To better cooperate with the CQ query mechanism, I would only generate a reduced output point if the algorithm is sure all required inputs are present. In the case of an integral in a window, it means that the values at the start and and the end of each window needs to be defined and thus that the query needs to include points before and after the window. In a CQ with advanced syntax, you're then able to enlarge the query size so the window of interest is satisfied and the integral can be calculated.
So I came up with this: https://github.com/Tiger-Power/influxdb/commit/4a92b7bcd9da10cc8a1ae0dbd093fee769e584d7
It's only for the Float implementation for now (why there's so much code duplication for each type is probably another discussion?).
Not sure if it's in line with the influx philosophy and it somehow breaks current implementations. But it only avoids outputting results which are wrong anyway.
It also keeps the current implementation for simple integral operations without the GROUP BY statement.
@roberthartung I don't think your solution is mathematically correct. Although it removes the spurious outcome reported in this bug, it also results in the area before the first point in each window being lost which can be significant if you're not drastically downsampling.
This issue has been automatically marked as stale because it has not had recent activity. It will be closed if no further activity occurs. Thank you for your contributions.
Why was this issue marked as wontfix - integral aggregation is quite important for certain types of time series data (e.g. to compute energy from power measurements, etc.)?
This issue should definitely be addressed.
This issue has been automatically marked as stale because it has not had recent activity. It will be closed if no further activity occurs. Thank you for your contributions.

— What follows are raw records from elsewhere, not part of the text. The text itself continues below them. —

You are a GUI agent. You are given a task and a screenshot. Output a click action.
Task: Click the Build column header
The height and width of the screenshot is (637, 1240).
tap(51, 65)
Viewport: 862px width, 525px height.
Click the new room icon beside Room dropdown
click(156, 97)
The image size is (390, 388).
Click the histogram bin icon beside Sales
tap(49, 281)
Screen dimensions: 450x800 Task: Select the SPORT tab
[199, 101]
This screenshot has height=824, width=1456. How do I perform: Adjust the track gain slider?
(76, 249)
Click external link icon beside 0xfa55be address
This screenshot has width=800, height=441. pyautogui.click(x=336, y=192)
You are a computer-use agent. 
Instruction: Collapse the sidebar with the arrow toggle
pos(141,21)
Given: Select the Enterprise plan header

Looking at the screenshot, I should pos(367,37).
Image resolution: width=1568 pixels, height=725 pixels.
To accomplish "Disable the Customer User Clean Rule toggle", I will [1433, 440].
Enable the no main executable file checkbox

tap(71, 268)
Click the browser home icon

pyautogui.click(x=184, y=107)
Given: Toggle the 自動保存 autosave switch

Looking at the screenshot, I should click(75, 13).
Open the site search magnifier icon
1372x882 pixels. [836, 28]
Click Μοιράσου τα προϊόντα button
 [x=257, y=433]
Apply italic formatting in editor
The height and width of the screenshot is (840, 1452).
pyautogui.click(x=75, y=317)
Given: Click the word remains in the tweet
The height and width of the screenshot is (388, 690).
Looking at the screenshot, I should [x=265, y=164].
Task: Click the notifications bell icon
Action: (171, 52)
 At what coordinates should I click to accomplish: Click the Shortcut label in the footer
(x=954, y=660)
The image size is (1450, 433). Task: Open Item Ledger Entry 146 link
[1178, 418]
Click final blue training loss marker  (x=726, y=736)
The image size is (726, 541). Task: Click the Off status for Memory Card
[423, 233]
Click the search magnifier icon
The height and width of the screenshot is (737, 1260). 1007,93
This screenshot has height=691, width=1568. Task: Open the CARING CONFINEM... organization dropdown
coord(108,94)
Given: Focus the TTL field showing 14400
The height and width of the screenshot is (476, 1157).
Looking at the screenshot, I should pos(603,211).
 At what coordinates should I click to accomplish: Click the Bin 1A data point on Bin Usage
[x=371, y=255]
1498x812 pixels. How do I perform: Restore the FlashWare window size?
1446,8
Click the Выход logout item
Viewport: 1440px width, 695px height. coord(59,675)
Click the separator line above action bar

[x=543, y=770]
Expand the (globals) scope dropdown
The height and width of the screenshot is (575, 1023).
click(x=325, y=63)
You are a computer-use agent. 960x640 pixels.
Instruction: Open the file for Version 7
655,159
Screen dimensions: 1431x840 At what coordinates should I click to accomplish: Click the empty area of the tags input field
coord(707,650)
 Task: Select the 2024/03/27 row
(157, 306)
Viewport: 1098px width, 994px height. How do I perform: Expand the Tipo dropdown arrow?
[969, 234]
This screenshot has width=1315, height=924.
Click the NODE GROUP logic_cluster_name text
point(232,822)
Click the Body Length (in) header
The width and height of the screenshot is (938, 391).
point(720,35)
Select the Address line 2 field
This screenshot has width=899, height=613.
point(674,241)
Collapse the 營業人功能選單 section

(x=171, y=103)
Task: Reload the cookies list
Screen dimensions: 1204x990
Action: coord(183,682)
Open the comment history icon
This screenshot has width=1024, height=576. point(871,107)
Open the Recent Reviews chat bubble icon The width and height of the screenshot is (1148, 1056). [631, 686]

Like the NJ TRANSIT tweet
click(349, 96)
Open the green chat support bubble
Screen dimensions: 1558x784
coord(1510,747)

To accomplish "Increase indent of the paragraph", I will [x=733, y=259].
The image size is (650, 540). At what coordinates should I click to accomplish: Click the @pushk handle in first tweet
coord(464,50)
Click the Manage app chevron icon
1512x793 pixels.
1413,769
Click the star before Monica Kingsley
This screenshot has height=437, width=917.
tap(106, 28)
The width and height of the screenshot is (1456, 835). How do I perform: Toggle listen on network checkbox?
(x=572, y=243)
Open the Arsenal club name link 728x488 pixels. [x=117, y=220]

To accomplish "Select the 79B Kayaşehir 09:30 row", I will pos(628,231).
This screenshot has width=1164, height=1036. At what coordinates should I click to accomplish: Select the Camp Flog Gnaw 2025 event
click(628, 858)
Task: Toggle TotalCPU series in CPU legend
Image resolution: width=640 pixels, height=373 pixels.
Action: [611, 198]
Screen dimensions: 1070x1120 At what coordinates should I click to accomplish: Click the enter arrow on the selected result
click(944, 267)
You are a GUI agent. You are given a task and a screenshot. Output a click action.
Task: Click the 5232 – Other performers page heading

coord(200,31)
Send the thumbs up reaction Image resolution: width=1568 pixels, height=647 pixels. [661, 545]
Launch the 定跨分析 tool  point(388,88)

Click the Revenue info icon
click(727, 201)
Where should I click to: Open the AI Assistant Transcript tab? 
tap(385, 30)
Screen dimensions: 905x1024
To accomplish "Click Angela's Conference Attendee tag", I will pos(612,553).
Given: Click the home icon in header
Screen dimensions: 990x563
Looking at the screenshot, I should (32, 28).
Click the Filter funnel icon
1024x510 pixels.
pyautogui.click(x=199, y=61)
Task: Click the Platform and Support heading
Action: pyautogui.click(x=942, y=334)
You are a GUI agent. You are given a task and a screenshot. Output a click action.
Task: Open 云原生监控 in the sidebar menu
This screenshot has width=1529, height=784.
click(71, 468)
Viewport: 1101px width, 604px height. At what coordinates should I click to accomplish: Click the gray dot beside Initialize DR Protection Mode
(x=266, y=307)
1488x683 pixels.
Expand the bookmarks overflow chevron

This issue has been automatically closed because it has not had recent activity. Please reopen if this issue is still important to you. Thank you for your contributions.
I agree that it should be fixed. It is affecting all our calculations and fill does not seem to have any effect.
Still affecting us (OP) too, and we never managed to find a workaround.
I contend it isn't a feature request, it's a bug. And it's still live, whatever the bots might say about this thread's activity.
Most helpful comment
Why was this issue marked as wontfix - integral aggregation is quite important for certain types of time series data (e.g. to compute energy from power measurements, etc.)?
This issue should definitely be addressed.